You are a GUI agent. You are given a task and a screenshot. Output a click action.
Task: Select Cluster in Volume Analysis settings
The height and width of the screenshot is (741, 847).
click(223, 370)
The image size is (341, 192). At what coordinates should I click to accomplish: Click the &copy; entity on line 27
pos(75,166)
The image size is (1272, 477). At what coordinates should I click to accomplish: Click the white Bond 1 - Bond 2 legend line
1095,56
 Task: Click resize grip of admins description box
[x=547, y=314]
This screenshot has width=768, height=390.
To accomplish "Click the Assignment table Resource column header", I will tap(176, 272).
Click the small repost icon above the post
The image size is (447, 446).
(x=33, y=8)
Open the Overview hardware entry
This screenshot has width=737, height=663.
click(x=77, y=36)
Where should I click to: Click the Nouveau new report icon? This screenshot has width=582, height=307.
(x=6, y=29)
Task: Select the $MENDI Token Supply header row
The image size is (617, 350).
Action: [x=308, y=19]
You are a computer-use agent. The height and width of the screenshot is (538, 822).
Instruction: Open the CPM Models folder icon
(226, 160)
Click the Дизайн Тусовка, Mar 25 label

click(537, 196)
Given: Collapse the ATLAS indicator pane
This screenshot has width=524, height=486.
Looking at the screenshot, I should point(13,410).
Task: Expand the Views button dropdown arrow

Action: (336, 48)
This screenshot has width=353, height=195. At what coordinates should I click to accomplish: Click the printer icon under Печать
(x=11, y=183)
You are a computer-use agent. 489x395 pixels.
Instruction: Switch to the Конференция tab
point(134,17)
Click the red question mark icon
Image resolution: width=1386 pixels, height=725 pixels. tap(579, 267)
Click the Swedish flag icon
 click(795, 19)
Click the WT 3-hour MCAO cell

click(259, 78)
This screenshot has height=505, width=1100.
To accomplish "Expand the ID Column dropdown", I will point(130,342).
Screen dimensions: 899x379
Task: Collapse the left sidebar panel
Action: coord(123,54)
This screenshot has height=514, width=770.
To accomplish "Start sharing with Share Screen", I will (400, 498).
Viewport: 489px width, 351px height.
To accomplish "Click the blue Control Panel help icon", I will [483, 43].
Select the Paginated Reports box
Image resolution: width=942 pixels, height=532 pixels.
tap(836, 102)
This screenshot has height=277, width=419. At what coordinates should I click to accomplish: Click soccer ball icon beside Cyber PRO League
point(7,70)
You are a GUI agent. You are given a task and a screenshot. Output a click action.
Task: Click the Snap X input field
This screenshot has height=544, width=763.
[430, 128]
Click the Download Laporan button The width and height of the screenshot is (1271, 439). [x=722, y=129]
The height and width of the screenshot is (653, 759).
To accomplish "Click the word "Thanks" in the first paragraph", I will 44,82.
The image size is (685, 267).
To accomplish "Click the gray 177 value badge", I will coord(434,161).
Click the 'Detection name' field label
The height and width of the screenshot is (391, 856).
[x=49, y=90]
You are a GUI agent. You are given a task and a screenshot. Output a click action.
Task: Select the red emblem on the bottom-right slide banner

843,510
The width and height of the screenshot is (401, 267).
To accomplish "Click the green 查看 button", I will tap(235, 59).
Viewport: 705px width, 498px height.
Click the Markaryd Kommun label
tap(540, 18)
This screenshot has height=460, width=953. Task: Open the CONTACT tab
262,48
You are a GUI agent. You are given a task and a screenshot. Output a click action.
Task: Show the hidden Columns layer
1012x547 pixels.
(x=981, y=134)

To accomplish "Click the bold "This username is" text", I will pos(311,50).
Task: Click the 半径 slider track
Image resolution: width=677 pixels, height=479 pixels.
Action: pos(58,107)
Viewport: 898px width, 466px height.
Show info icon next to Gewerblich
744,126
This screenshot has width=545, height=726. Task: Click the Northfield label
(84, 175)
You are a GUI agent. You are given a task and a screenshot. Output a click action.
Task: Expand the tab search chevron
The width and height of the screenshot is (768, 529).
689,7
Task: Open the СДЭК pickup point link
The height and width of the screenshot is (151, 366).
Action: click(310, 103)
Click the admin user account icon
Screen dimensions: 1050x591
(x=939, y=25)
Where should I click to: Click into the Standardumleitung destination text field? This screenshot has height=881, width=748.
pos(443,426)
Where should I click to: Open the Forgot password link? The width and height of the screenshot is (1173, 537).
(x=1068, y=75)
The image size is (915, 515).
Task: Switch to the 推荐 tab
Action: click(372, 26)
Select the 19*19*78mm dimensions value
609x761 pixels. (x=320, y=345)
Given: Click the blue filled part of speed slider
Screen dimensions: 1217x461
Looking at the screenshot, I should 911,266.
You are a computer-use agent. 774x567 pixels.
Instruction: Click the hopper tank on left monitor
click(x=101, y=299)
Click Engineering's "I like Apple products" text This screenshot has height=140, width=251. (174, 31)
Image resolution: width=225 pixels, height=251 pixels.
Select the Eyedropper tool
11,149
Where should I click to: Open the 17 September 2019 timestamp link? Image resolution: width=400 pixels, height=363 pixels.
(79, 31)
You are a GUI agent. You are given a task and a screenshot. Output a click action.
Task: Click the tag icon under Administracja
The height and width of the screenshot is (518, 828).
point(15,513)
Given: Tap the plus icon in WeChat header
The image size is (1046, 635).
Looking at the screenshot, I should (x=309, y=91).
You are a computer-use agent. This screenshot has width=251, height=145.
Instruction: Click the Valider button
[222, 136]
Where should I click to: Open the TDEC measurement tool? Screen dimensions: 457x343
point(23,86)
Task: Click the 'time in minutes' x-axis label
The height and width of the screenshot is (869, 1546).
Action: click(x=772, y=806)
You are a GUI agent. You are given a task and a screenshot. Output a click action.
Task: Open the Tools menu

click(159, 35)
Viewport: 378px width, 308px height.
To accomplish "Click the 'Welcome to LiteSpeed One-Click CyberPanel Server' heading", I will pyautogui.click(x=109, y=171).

— Work instructions —
Write out the listing above, keeping every word exactly.

— Response for this exercise —
You are a GUI agent. You are given a task and a screenshot. Output a click action.
Task: Select Cluster in Volume Analysis settings
The height and width of the screenshot is (741, 847).
click(223, 370)
The image size is (341, 192). At what coordinates should I click to accomplish: Click the &copy; entity on line 27
pos(75,166)
The image size is (1272, 477). At what coordinates should I click to accomplish: Click the white Bond 1 - Bond 2 legend line
1095,56
 Task: Click resize grip of admins description box
[x=547, y=314]
This screenshot has width=768, height=390.
To accomplish "Click the Assignment table Resource column header", I will tap(176, 272).
Click the small repost icon above the post
The image size is (447, 446).
(x=33, y=8)
Open the Overview hardware entry
This screenshot has width=737, height=663.
click(x=77, y=36)
Where should I click to: Click the Nouveau new report icon? This screenshot has width=582, height=307.
(x=6, y=29)
Task: Select the $MENDI Token Supply header row
The image size is (617, 350).
Action: [x=308, y=19]
You are a computer-use agent. The height and width of the screenshot is (538, 822).
Instruction: Open the CPM Models folder icon
(226, 160)
Click the Дизайн Тусовка, Mar 25 label

click(537, 196)
Given: Collapse the ATLAS indicator pane
This screenshot has width=524, height=486.
Looking at the screenshot, I should point(13,410).
Task: Expand the Views button dropdown arrow

Action: (336, 48)
This screenshot has width=353, height=195. At what coordinates should I click to accomplish: Click the printer icon under Печать
(x=11, y=183)
You are a computer-use agent. 489x395 pixels.
Instruction: Switch to the Конференция tab
point(134,17)
Click the red question mark icon
Image resolution: width=1386 pixels, height=725 pixels. tap(579, 267)
Click the Swedish flag icon
 click(795, 19)
Click the WT 3-hour MCAO cell

click(259, 78)
This screenshot has height=505, width=1100.
To accomplish "Expand the ID Column dropdown", I will point(130,342).
Screen dimensions: 899x379
Task: Collapse the left sidebar panel
Action: coord(123,54)
This screenshot has height=514, width=770.
To accomplish "Start sharing with Share Screen", I will (400, 498).
Viewport: 489px width, 351px height.
To accomplish "Click the blue Control Panel help icon", I will [483, 43].
Select the Paginated Reports box
Image resolution: width=942 pixels, height=532 pixels.
tap(836, 102)
This screenshot has height=277, width=419. At what coordinates should I click to accomplish: Click soccer ball icon beside Cyber PRO League
point(7,70)
You are a GUI agent. You are given a task and a screenshot. Output a click action.
Task: Click the Snap X input field
This screenshot has height=544, width=763.
[430, 128]
Click the Download Laporan button The width and height of the screenshot is (1271, 439). [x=722, y=129]
The height and width of the screenshot is (653, 759).
To accomplish "Click the word "Thanks" in the first paragraph", I will 44,82.
The image size is (685, 267).
To accomplish "Click the gray 177 value badge", I will coord(434,161).
Click the 'Detection name' field label
The height and width of the screenshot is (391, 856).
[x=49, y=90]
You are a GUI agent. You are given a task and a screenshot. Output a click action.
Task: Select the red emblem on the bottom-right slide banner

843,510
The width and height of the screenshot is (401, 267).
To accomplish "Click the green 查看 button", I will tap(235, 59).
Viewport: 705px width, 498px height.
Click the Markaryd Kommun label
tap(540, 18)
This screenshot has height=460, width=953. Task: Open the CONTACT tab
262,48
You are a GUI agent. You are given a task and a screenshot. Output a click action.
Task: Show the hidden Columns layer
1012x547 pixels.
(x=981, y=134)

To accomplish "Click the bold "This username is" text", I will pos(311,50).
Task: Click the 半径 slider track
Image resolution: width=677 pixels, height=479 pixels.
Action: pos(58,107)
Viewport: 898px width, 466px height.
Show info icon next to Gewerblich
744,126
This screenshot has width=545, height=726. Task: Click the Northfield label
(84, 175)
You are a GUI agent. You are given a task and a screenshot. Output a click action.
Task: Expand the tab search chevron
The width and height of the screenshot is (768, 529).
689,7
Task: Open the СДЭК pickup point link
The height and width of the screenshot is (151, 366).
Action: click(310, 103)
Click the admin user account icon
Screen dimensions: 1050x591
(x=939, y=25)
Where should I click to: Click into the Standardumleitung destination text field? This screenshot has height=881, width=748.
pos(443,426)
Where should I click to: Open the Forgot password link? The width and height of the screenshot is (1173, 537).
(x=1068, y=75)
The image size is (915, 515).
Task: Switch to the 推荐 tab
Action: click(372, 26)
Select the 19*19*78mm dimensions value
609x761 pixels. (x=320, y=345)
Given: Click the blue filled part of speed slider
Screen dimensions: 1217x461
Looking at the screenshot, I should 911,266.
You are a computer-use agent. 774x567 pixels.
Instruction: Click the hopper tank on left monitor
click(x=101, y=299)
Click Engineering's "I like Apple products" text This screenshot has height=140, width=251. (174, 31)
Image resolution: width=225 pixels, height=251 pixels.
Select the Eyedropper tool
11,149
Where should I click to: Open the 17 September 2019 timestamp link? Image resolution: width=400 pixels, height=363 pixels.
(79, 31)
You are a GUI agent. You are given a task and a screenshot. Output a click action.
Task: Click the tag icon under Administracja
The height and width of the screenshot is (518, 828).
point(15,513)
Given: Tap the plus icon in WeChat header
The image size is (1046, 635).
Looking at the screenshot, I should (x=309, y=91).
You are a computer-use agent. This screenshot has width=251, height=145.
Instruction: Click the Valider button
[222, 136]
Where should I click to: Open the TDEC measurement tool? Screen dimensions: 457x343
point(23,86)
Task: Click the 'time in minutes' x-axis label
The height and width of the screenshot is (869, 1546).
Action: click(x=772, y=806)
You are a GUI agent. You are given a task and a screenshot. Output a click action.
Task: Open the Tools menu

click(159, 35)
Viewport: 378px width, 308px height.
To accomplish "Click the 'Welcome to LiteSpeed One-Click CyberPanel Server' heading", I will pyautogui.click(x=109, y=171).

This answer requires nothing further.